A fiscal statute cannot be struck down solely on the ground that the rate of tax levied is unreasonably high
By Anthony Williams
Nobody likes to pay taxes, just as nobody like to go out and buy life insurance. Lack of “clarity” is the main determinant in both the situations, though their is no doubting their “certainty”, which is immortalised by the phrase, “but in this world nothing can be said to be certain, except death and taxes.” In May of this year, The Supreme Court proceeded on its suo motu notice of ‘unreasonable’ deductions made from consumers’ mobile top-ups on the pretext of withholding taxes and other charges. The Honourable Chief Justice Mian Saqib Nisar asked the government to answer these questions,”Why is withholding tax charged [on mobile top-ups]? Isn’t withholding tax charged in order to penalise those who otherwise do not pay applicable taxes?”, “Isn’t double taxing illegal?” , “How are they charging withholding tax from 140 million mobile service subscribers who are not eligible to pay taxes?”, “How are those people who are not eligible to pay taxes supposed to get their deducted withholding tax refunded?”, “[Also] tell us the law under which sales tax is charged from people,” “The FBR and the provincial governments should tell the court under which law this [provincial] sales tax is applicable,”.
The purpose of this article is to seek clarity on the matter of tax liability of a mobile user in Pakistan, in the context of the above questions, assuming that he or she has no source of income (examples would be, a student, a house-wife, an unemployed person, a person with permanent mental/physical disabilities, a person deprived of fundamental economic rights etc.). Sales tax (as explained in a previous article “sales tax is not income tax”) is a consumption tax and the mobile user has to pay it, irrespective of the fact that he or she earn any income or not. And the only way to avoid paying sales tax, is to not use the mobile service at all and to never have the need for mobile top-ups. As for the rates of sales tax on mobile service, presently at 19.5% of the total top-up amount (Rs.19.50 on top-up of Rs.100), the matter falls in the domain of the executive rather than that of the judiciary, as can be inferred from a recent court case: In The Peshawar High Court, Pakistan Telecommunication Company Ltd Versus Government of Khyber Pakhtunkhwa (KPK)[(2017) 116 Tax 83 (H.C. Pesh.)], The Honourable Chief Justice, Yahya Afridi ruled that (among other things) V.
A fiscal statute cannot be struck down solely on the ground that the rate of tax levied is unreasonably high;. The only silver lining of this particular discussion on sales tax on mobile services has led to and awaiting the judgement from the Supreme Court of Pakistan on “Whether mobile services (digital services) are “goods” or “services” for the purpose of taxing statues?”, because only then the jurisdiction of the federal or provincial governments will be established and people of Pakistan, will get the relief from double taxation on mobile services; presently being charged by the federal as well as provincial governments.
The scheme (structure) of Income Tax Law (Income Tax Ordinance, 2001) in Pakistan as explained by Dr. Ikram-ul-Haq as appointed by the court as an amicus curiae in the case: In The Lahore High Court, Lone Cold Storage Lahore Versus The Revenue Officer, Lahore Electric Power Co. etc.; he, amicus, argued that there are three regimes running through the Ordinance, namely; tax on total income (direct tax); presumptive and minimum tax.
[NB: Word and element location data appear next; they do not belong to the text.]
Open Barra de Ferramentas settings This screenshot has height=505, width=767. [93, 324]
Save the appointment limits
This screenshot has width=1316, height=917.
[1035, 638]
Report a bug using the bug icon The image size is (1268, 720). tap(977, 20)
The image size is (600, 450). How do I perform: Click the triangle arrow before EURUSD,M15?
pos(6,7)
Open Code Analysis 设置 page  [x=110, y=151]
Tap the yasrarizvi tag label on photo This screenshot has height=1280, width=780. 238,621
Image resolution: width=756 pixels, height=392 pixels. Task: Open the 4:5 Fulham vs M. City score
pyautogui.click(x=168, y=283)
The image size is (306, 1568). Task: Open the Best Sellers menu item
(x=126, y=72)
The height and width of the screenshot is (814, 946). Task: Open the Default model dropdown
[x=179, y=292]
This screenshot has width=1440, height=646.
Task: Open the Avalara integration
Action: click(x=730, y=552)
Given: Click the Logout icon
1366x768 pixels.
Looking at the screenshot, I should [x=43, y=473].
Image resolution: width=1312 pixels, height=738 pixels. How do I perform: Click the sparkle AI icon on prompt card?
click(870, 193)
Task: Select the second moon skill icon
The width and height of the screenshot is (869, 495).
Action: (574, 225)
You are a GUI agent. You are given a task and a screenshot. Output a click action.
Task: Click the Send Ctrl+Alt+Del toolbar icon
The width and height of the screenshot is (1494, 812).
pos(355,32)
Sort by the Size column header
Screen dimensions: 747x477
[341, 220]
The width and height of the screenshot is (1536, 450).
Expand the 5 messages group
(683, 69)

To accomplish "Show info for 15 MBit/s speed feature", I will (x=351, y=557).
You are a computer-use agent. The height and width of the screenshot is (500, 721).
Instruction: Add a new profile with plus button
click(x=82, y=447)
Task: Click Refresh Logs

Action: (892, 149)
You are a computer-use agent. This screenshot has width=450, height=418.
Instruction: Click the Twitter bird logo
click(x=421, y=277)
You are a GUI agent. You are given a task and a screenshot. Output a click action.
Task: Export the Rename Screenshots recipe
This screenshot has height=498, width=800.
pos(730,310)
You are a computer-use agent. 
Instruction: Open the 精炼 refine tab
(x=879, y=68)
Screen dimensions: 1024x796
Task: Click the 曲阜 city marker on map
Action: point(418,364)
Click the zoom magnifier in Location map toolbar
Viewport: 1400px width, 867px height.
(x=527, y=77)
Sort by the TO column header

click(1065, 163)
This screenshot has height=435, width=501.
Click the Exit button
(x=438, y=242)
As it was mentioned earlier in this article, non of our mobile user (student, house-wife etc.) are earning any income; so their tax liability according to the present tax law is zero (direct tax regime), which makes this tax, if collected under this regime as “Double Taxation”. Similarly, the presumptive tax regime in the Income Tax Ordinance 2001 is applicable on business, commercial and manufacturing-related activities; it presumes (hence the name “presumptive tax”) the existence of income like sales, commissions etc. and since we are talking about non-business Individuals (only natural persons can make mobile calls till the time Artificial Intelligence technology gives this ability to corporate entities – legal persons), so there can be no presumption and there is no presumption in the present tax law of income of a student, a house-wife, an unemployed person, a person with permanent mental/physical disabilities, a person deprived of fundamental economic rights; which makes this tax, if collected under this regime as “Confiscatory Tax”. And at last we come to the third regime “minimum tax”, for which even the courts have ruled that the legislature has the power to impose on any person, class of persons etc.; terming it as a “species” of income tax and for which the tax law itself says that it’s applicable on all persons even when their tax liability is zero or negative (at loss).
Which may be true, for which only one suggestion would put all this discussion of “double taxation”, “confiscatory taxation” etc. to rest and that is a request to the Honourable Chief Justice of Pakistan to revisit (full bench of the Supreme Court) Messrs ELAHI Cotton Mills LTD. and others v. Federation of Pakistan through Secretary M/o Finance, Islamabad and 6 others (1997) 76 Tax 5 (S.C. Pak.) case.
Anthony Williams is CEO of Tax Dosti with 20 years of experience of teaching and practising tax laws of Pakistan.